Задание 1:
Кто из людей назван по имени и фамилии во фрагменте о «войнах памяти»?
Задание 2:
С каким польским воеводством во фрагменте о «войнах памяти» сравнивается на Викимапии Калининградская область?
Задание 3:
Перепечатайте без изменений часть фрагмента о «войнах памяти», которая открывается словами с "Александр Эткинд в книге" и заканчивается словами "очень неглубокие корни.".

Фрагмент документа:
22.11.2024

«Память в России остается минным полем и черной дырой». Сергей Медведев о «войнах памяти»


Наступила так называемая мемориальная эпоха, она же эпоха ностальгии или эпоха памяти. О том, как эти травмы отражаются на современном человеке, почему в России нет «твердой памяти», и как государство пытается узурпировать право на историческую истину, рассказывает историк, профессор Высшей школы экономики Сергей Медведев.

«У нас очень неглубокие корни»

Александр Эткинд в книге «Кривое горе» пишет, что Россия — это страна, которая еще не научилась работать с памятью. Он, конечно, не первый, кто об этом говорит: например, еще Петр Чаадаев в «Философических письмах» писал, что Россия — страна беспамятства, что существует она единственно для того, чтобы преподать миру какой-нибудь страшный урок. Мы любим очень рассуждать о том, какая у нас великая, уходящая в глубокое прошлое нация, но по сути эта память никак не закреплена на земле мемориальными знаками: памятными крестами, старыми церквями и часовнями, надгробиями на могилах и даже просто описанием собственной земли. У нас очень неглубокие корни.

В Википедии есть картографический раздел Викимапия, где можно посмотреть, как описаны те или иные территории. Я смотрел Калининградскую область и соседнее с ней Гданьское воеводство Польши. Так вот, Польша вся густо заставлена значками, там есть описание каждой деревни, отмечены какие-то памятные ручьи и памятный крест, часовни, дороги. А вот переходишь границу и там пусто: никто ничего про Калининград в Википедию не писал. Притом, что Россия в общем-то в интернете довольно продвинутая страна. Или еще пример. Много вы знаете могил, за которыми люди ухаживают, скажем, еще с 19 века? Одна из тысячи может быть. У нас на могилу одно-два поколения ходят и все. В Шотландии я видел ухоженные могилы, которым пятьсот, семьсот и даже восемьсот лет.

Исходные данные:

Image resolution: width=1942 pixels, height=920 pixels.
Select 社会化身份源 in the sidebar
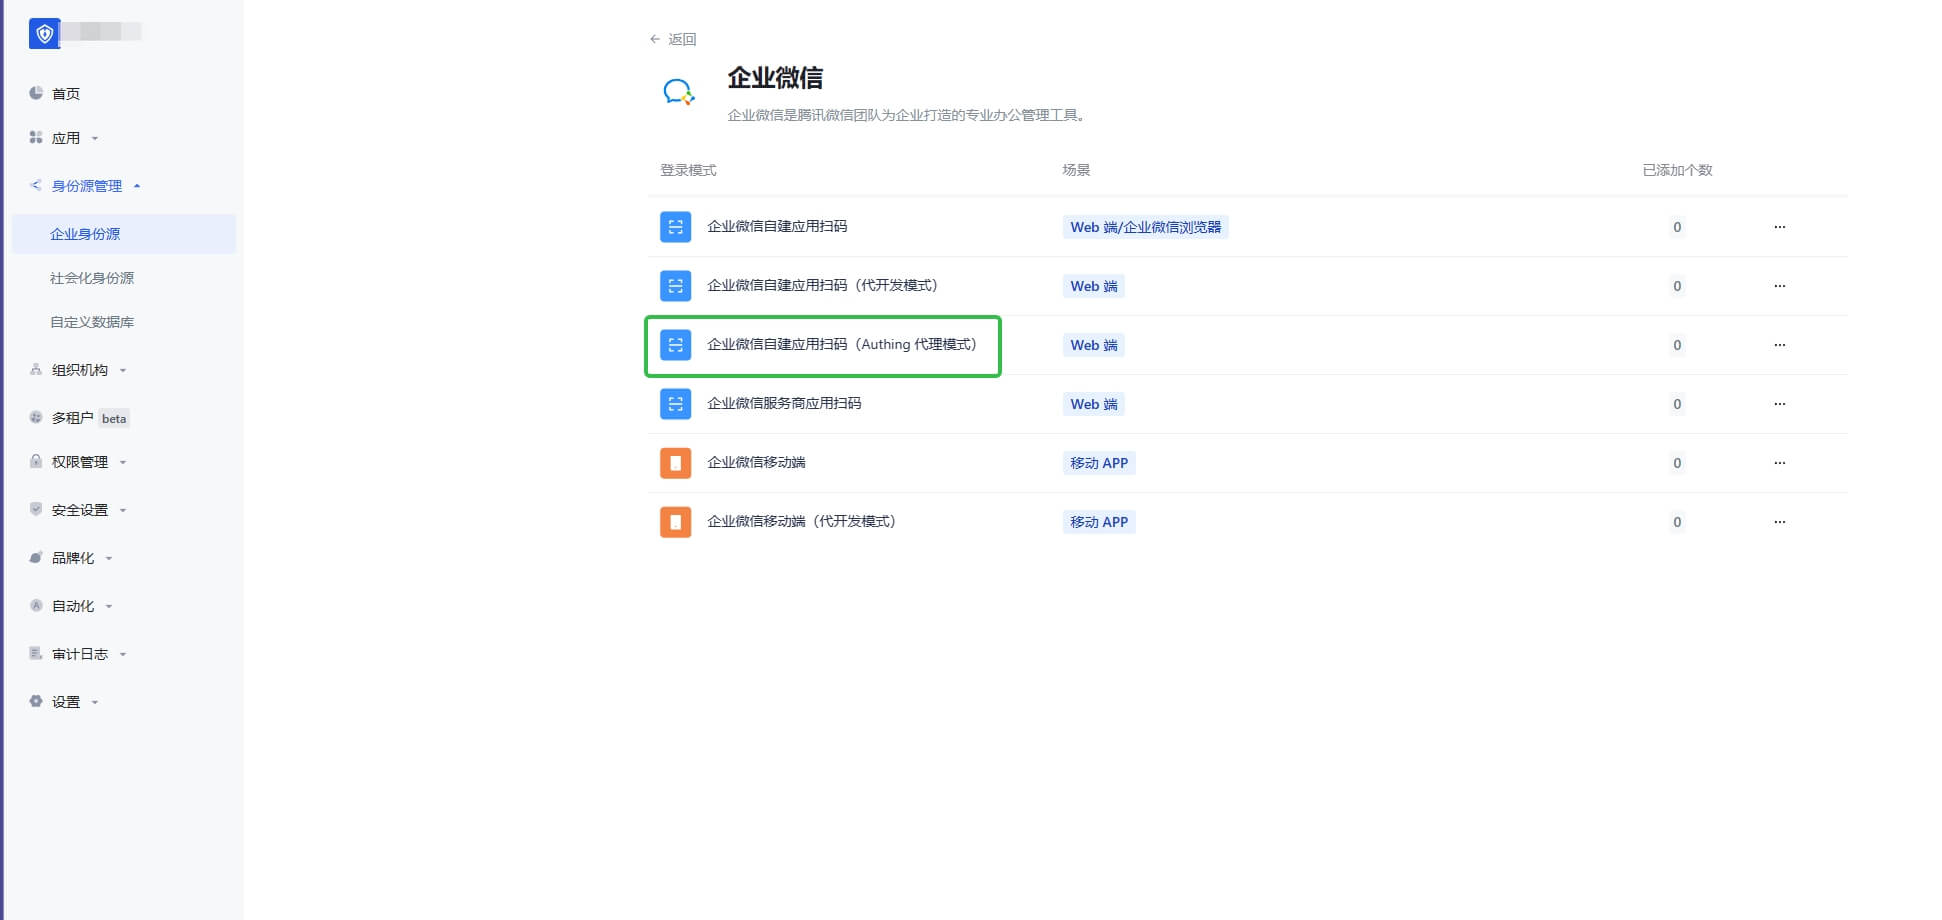(x=92, y=278)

Ответ 1:
Сергей Медведев, Александр Эткинд, Петр Чаадаев.

Ответ 2:
С Гданьским воеводством.

Ответ 3:
Александр Эткинд в книге «Кривое горе» пишет, что Россия — это страна, которая еще не научилась работать с памятью. Он, конечно, не первый, кто об этом говорит: например, еще Петр Чаадаев в «Философических письмах» писал, что Россия — страна беспамятства, что существует она единственно для того, чтобы преподать миру какой-нибудь страшный урок. Мы любим очень рассуждать о том, какая у нас великая, уходящая в глубокое прошлое нация, но по сути эта память никак не закреплена на земле мемориальными знаками: памятными крестами, старыми церквями и часовнями, надгробиями на могилах и даже просто описанием собственной земли. У нас очень неглубокие корни.